**Task directions:** Where a line of the entries below includes the string "Facebook", count it. Give only the resulting number.

***

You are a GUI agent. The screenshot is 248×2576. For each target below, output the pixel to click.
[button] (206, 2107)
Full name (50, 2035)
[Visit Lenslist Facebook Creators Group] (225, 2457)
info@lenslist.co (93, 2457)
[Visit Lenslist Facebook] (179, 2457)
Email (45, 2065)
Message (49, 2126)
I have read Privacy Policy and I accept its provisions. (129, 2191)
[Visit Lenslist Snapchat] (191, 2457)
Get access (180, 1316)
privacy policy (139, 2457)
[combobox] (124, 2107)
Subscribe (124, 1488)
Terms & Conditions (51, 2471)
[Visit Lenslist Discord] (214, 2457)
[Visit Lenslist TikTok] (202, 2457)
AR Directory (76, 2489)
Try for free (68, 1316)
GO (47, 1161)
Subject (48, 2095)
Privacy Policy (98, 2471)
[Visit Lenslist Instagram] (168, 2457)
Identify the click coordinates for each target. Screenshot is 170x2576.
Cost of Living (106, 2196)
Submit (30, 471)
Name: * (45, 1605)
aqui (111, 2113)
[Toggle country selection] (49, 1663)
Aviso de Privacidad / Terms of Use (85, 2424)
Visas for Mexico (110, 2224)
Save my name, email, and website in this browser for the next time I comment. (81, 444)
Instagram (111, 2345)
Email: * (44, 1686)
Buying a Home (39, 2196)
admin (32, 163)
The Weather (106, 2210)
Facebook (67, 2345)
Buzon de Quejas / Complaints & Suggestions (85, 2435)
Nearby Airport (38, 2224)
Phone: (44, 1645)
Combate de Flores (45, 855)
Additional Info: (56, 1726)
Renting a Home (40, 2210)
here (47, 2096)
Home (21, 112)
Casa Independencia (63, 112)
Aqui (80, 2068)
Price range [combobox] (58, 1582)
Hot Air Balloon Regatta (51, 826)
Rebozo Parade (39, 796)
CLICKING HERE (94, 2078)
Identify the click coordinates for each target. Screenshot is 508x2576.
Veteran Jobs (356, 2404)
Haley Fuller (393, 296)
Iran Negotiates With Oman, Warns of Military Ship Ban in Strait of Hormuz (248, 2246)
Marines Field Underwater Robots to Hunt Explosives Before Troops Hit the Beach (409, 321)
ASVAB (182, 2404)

***

**The answer:** 3